*** Opening Record extracts ***
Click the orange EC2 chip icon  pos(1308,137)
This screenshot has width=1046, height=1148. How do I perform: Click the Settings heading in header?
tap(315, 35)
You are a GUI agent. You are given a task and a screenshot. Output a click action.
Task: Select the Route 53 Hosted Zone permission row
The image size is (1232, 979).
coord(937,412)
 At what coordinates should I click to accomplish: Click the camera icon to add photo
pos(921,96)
*** Closing Record extracts ***
From the line holding "The image size is (1232, 979)." through the final line of the data above, copy every line exactly as written. Include nothing else.

**Result:**
The image size is (1232, 979).
coord(937,412)
 At what coordinates should I click to accomplish: Click the camera icon to add photo
pos(921,96)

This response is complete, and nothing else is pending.